There is evidence for eNOS therapy as a cardioprotectant post MI; however, the progression of to the clinic has stalled due to inadequate delivery systems. Our therapeutic addresses this bottleneck.

Major Proposed Activities

• Optimize PEGylated LNPs that edit heart muscle derived from XR1-iCMs. To achieve this goal, we will synthesize new lipids that increase diffusivity in the heart micromuscle derived from hiPSC.
• Assess endogenous NO synthesis via eNOS mRNA delivered to heart micromuscles constructed from various patient lines. Deliverable is at least 5 LNPs to be evaluated in Milestone 3.

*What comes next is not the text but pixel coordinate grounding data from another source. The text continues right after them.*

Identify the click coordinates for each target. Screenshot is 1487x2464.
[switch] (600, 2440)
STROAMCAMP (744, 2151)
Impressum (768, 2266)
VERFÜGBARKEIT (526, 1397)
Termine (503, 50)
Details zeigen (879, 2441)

• PEGylated LNP-induced expression in infarcted Ai6 mice. Deliverable is at least one LNP for optimal mRNA delivery into an infarcted heart with minimal toxicity that we will test in Milestone 5.
• Develop LNPs that target coronary artery endothelial cells (aECs). Deliverable is at least one EC targeted LNP for evaluation in Milestone 5.
• Efficacy of eNOS mRNA LNPs on improving cardiac function in mice with acute MI. Deliverable is a eNOS mRNA LNP therapeutic for the cardioprotection of mice after acute myocardial infarction.